A uma simpatizante que na saída do Palácio da Alvorada lhe
pediu mais gastos com a Defensoria Pública da União, o presidente Jair
Bolsonaro, em tom de desabafo, disse que “está uma briga enorme por Orçamento”
e que “cada vez mais diminui o montante”. Acrescentou que “está vindo
muita gente com problemas justos” e cada um deles, “no final das contas, custa
R$ 20 bilhões por ano e não tem dinheiro”.
A seu modo, o presidente tornou pública a costumeira disputa
anual por espaço no Orçamento da União, cuja proposta tem de ser enviada ao
Congresso até o dia 31 deste mês. É portanto neste momento que cada Ministério
expõe suas necessidades e reivindica recursos para atendê-las, cabendo à equipe
econômica organizar essas demandas conforme a receita esperada e dentro do que
o presidente da República determinar como prioridade. Mesmo depois de aprovado,
o Orçamento ainda pode sofrer contingenciamento de verbas, em razão de
frustração de receitas.
Como o debate orçamentário dentro do governo ainda está em
curso, não é possível saber, oficialmente, qual será a peça a ser apresentada
para avaliação do Legislativo, e tudo o que se especule por ora se presta tão
somente a alimentar o jogo de pressão pelos recursos – disputa especialmente
feroz num contexto de grande retração econômica.
Também é importante lembrar que há uma ala bastante
influente no Palácio do Planalto e na Esplanada dos Ministérios que deseja
promover uma revisão do teto de gastos – eufemismo para manobras fiscais
destinadas a aumentar a gastança sem se ater às responsabilidades previstas em
lei. A mera perspectiva de que o Orçamento possa vir com corte de verbas
destinadas à Saúde e à Educação em razão da crise, como se revelou nos últimos
dias, joga água no moinho dos que advogam pelo fim do teto de gastos – uma
causa que une a esquerda nacional-desenvolvimentista e a direita saudosa dos
grandiosos projetos de infraestrutura da época do regime militar –, como se o
teto de gastos fosse o responsável pela penúria de áreas tão importantes para o
País.
Como se sabe, o teto de gastos, em si mesmo, não promove
corte nenhum. Seu objetivo é tão somente limitar o crescimento dos gastos em
geral, tendo a inflação passada como referência. Esse mecanismo confere um
mínimo de controle sobre a trajetória das despesas, sem especificar qual deve
ser privilegiada ou cortada. Uma vez estabelecido esse limite geral, cabe à
sociedade, por meio de seus representantes políticos, escolher o que considera
prioritário – e reduzir o financiamento do que for entendido como secundário.

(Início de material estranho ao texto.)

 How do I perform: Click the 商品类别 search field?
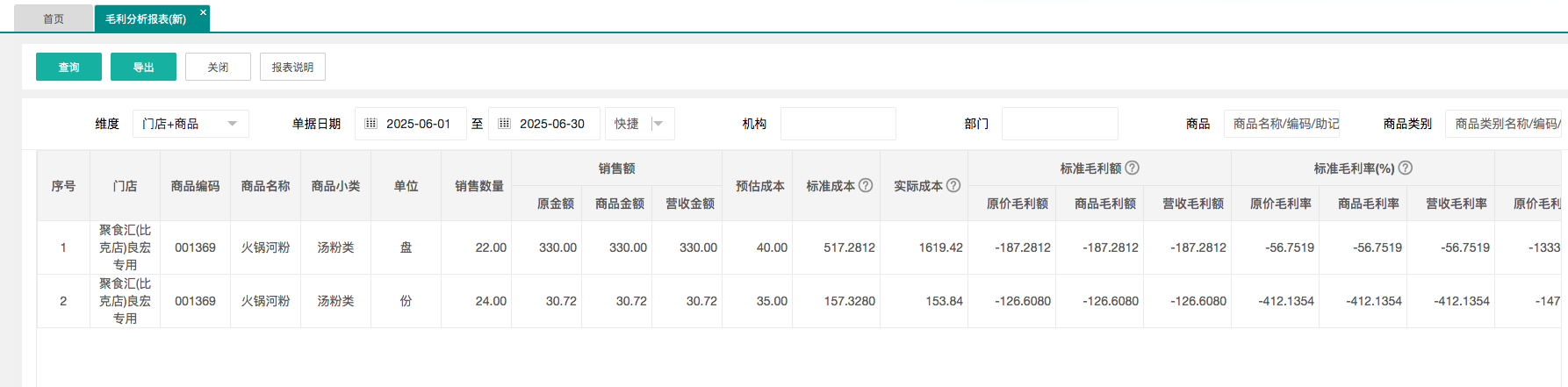(x=1505, y=124)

Assim, a fatia orçamentária destinada a áreas sociais relevantes como Saúde e
Educação só sofrerá corte ou incremento se houver consenso político.
De nada adianta, ademais, reservar grandes volumes de
recursos para essas áreas se o governo não tem competência para gastá-los. Uma
auditoria do Tribunal de Contas da União divulgada no mês passado constatou,
por exemplo, que o governo havia conseguido executar menos de um terço das
verbas destinadas ao combate à pandemia de covid-19, que já deixou mais de 100
mil mortos e ocasionou o colapso do sistema de saúde em diversas unidades da
Federação.
Mas é mais fácil discutir como destruir o teto de gastos do
que pensar em maneiras de adaptar o Orçamento aos limites da responsabilidade
fiscal, pois respeitar esses limites implica mexer em algum momento com
regalias de corporações arraigadas nos Três Poderes e em todos os níveis de
governo. É algo que o presidente Bolsonaro não demonstrou nenhuma disposição
para fazer, embora já esteja claro que o que nos trouxe até a presente crise
foi o crescimento contínuo e exponencial dos gastos obrigatórios com servidores
públicos e com uma Previdência disfuncional, além da generosa concessão de
subsídios e benefícios para os privilegiados de sempre.
É o pirão dessa elite que continuará a receber farinha, seja
muita ou pouca, a não ser que a sociedade, por meio dos canais democráticos,
diga de uma vez por todas que isso é inaceitável.